Trans Lifeline: 877-565-8860 for US and 877-330-6366 for Canada. Tran’s Lifeline’s Hotline is a peer support service run by trans people for trans and questioning callers.
Other numbers you might need:
211 is a service run by the United Way that puts callers in contact with essential services, including medical care, housing, bills, child care, etc. In a crisis, they can put you in touch with the nearest providers to help with addiction, psychiatric, and other needs. They can also help if your child is out of control, exhibiting aggressive behaviors, or is suicidal (911 would also be appropriate, but 211 can help).
National Sexual Assault Telephone Hotline: Call 800-656-HOPE (4673) to be connected with a trained staff member from a sexual assault service provider in your area.
National Domestic Violence Hotline: For any victims and survivors who need support, call 1-800-799-7233, or if you are unable to speak safely, you can log onto thehotline.org or text LOVEIS to 22522.
Caregiver Helpdesk: Contact the Caregiver Action Network’s Care Support Team by dialing 855-227-3640. The Help Desk helps you find the right information you need to help you navigate your complex caregiving challenges. Caregiving experts are available 8:00am-7:00pm ET.
Disaster Distress Helpline: 1-800-985-5990 (call or text). The national Disaster Distress Helpline is available for anyone experiencing emotional distress due to natural or human-caused disasters. Available 24/7.
Don’t forget to share your emergency action plan with others.

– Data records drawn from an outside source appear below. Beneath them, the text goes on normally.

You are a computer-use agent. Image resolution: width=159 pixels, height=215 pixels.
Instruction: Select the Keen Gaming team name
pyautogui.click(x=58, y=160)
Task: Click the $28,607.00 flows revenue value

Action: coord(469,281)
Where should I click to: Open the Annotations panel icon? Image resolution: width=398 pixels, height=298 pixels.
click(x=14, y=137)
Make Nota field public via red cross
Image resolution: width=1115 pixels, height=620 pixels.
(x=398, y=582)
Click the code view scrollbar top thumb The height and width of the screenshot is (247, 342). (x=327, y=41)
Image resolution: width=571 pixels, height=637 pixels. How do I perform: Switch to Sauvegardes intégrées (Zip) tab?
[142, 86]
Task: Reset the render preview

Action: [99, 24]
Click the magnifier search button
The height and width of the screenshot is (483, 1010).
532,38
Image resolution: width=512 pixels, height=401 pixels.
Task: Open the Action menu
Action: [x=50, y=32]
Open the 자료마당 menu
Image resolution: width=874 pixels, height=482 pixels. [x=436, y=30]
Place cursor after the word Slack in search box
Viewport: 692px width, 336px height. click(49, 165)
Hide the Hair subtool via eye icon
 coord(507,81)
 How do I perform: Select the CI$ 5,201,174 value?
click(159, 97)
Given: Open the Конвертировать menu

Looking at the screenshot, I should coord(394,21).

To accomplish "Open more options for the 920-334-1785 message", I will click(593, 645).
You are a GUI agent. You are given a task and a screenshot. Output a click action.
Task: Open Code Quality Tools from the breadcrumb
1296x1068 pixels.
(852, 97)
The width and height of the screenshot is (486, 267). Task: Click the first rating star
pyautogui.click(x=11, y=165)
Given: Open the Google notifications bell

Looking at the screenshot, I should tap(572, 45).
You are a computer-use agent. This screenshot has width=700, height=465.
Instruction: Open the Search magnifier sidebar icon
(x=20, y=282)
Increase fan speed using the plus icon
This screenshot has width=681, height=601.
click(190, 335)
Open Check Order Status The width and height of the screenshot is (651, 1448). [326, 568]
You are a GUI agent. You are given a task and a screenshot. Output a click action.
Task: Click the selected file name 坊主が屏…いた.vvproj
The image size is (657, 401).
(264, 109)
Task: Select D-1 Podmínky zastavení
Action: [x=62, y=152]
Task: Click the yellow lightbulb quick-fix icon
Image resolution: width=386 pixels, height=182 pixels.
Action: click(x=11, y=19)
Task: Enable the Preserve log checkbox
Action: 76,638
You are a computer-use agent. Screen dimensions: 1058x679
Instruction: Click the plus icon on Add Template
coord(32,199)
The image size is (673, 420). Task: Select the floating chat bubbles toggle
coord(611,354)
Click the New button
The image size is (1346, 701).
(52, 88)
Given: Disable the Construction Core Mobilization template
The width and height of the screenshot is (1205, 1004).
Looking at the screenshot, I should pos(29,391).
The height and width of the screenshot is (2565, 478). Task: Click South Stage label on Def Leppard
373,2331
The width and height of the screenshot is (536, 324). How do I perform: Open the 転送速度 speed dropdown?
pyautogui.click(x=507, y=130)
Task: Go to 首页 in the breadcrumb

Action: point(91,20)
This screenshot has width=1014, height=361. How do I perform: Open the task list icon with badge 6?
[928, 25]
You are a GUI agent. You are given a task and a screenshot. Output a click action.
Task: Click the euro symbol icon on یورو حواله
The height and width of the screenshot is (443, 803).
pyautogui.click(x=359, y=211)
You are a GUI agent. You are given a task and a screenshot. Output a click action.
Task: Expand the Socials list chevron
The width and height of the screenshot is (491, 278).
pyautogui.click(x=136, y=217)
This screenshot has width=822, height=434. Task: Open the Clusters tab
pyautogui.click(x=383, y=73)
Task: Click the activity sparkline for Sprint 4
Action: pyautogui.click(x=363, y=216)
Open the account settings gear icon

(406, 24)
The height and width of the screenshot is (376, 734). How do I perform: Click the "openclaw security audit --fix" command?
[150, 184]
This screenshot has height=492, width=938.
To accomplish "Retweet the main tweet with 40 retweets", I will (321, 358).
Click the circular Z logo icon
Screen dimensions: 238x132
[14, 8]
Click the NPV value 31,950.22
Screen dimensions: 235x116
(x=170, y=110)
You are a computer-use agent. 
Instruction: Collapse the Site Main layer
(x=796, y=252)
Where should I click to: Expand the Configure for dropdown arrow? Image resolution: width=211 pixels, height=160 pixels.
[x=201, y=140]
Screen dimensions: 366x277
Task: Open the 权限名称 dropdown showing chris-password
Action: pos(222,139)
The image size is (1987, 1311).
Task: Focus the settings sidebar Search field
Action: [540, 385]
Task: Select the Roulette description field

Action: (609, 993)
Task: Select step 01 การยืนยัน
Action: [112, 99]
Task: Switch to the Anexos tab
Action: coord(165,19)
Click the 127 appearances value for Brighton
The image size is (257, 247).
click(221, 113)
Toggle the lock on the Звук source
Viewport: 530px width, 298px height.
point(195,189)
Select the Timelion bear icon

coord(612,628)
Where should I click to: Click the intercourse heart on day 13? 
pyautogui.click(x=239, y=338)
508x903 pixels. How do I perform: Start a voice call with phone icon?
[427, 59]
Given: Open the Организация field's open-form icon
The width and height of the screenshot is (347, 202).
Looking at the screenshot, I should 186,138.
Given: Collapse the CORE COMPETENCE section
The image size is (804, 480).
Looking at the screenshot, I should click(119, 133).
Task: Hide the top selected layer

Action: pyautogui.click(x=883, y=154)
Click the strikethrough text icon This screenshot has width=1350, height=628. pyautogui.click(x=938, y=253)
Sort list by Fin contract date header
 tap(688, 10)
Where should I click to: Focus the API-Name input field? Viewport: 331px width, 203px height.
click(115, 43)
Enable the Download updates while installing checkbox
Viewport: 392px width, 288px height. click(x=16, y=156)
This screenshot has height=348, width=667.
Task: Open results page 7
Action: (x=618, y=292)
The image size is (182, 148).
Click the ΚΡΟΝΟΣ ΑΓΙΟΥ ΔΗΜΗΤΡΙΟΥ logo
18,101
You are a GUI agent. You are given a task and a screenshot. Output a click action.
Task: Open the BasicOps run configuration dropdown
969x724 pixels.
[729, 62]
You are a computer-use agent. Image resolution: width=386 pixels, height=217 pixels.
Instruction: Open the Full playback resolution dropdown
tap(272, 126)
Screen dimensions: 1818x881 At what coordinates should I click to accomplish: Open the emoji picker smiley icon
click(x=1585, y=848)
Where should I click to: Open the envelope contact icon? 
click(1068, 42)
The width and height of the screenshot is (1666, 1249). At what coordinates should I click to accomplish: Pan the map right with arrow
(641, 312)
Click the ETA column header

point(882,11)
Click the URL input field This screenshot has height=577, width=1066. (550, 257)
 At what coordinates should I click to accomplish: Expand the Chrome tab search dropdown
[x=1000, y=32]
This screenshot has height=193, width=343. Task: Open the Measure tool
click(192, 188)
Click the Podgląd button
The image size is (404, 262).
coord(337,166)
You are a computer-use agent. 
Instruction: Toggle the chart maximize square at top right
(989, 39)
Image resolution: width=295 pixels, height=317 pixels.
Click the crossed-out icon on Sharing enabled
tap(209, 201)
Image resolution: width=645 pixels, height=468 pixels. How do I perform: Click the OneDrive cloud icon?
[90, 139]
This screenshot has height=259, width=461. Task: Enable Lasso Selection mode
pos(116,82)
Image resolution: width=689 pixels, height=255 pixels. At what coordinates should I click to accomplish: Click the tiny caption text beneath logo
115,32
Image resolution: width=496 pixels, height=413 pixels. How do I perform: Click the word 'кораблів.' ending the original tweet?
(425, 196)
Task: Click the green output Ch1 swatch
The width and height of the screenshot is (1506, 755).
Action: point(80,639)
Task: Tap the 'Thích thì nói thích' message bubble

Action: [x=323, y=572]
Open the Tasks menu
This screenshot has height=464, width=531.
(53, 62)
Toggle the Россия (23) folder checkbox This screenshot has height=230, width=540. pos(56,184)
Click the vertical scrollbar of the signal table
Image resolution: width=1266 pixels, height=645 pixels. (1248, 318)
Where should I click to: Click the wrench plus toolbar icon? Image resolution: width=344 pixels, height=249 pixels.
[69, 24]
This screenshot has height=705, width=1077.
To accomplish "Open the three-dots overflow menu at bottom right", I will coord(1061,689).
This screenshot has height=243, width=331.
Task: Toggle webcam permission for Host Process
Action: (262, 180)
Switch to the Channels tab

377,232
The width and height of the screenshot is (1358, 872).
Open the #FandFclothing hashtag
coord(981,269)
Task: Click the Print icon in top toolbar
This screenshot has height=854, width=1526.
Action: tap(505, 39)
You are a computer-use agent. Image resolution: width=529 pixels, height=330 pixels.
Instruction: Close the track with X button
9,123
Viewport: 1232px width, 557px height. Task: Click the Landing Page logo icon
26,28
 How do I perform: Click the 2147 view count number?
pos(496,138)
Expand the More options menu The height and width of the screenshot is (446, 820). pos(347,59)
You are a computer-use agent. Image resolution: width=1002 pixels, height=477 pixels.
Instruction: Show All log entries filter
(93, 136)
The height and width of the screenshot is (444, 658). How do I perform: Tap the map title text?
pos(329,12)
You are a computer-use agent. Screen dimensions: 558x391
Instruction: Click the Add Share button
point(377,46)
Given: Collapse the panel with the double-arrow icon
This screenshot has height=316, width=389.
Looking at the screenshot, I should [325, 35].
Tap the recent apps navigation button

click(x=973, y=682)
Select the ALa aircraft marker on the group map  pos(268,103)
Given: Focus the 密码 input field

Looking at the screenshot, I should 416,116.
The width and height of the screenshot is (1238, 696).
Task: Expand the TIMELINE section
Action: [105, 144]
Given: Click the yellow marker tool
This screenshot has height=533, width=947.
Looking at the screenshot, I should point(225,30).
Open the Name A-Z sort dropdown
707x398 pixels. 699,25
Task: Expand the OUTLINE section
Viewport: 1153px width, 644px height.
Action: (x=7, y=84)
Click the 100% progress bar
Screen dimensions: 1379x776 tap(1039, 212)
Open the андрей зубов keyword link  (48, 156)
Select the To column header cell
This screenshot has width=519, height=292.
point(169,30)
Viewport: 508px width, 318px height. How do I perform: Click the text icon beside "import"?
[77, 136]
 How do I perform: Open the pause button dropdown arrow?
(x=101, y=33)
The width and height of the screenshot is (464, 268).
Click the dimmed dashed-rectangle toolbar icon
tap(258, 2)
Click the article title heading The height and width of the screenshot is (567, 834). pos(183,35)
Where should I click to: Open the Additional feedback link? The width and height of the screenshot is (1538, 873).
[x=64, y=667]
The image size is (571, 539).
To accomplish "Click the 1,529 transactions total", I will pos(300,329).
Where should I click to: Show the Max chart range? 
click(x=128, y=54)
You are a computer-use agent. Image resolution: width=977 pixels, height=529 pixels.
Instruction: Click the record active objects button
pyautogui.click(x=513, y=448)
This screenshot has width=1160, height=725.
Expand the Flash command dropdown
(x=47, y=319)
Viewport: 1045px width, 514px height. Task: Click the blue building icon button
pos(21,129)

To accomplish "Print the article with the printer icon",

While the the plan’s primary goal is to give you peace of mind and help you regain some resemblance of control, it’s helpful to share it with others. Anyone who has regular contact with your child should have a copy of the plan. This could be a grandparent, aunt or uncle, a trusted friend or neighbor, or your child’s guidance counselor. If your child is over the age of eighteen, it is important to evaluate who the people are they trust and include them in creating the plan. Then, they should have a copy of the final product.
Navigating a mental health or other crisis is scary. Having a plan, so you know how to respond can make it less scary.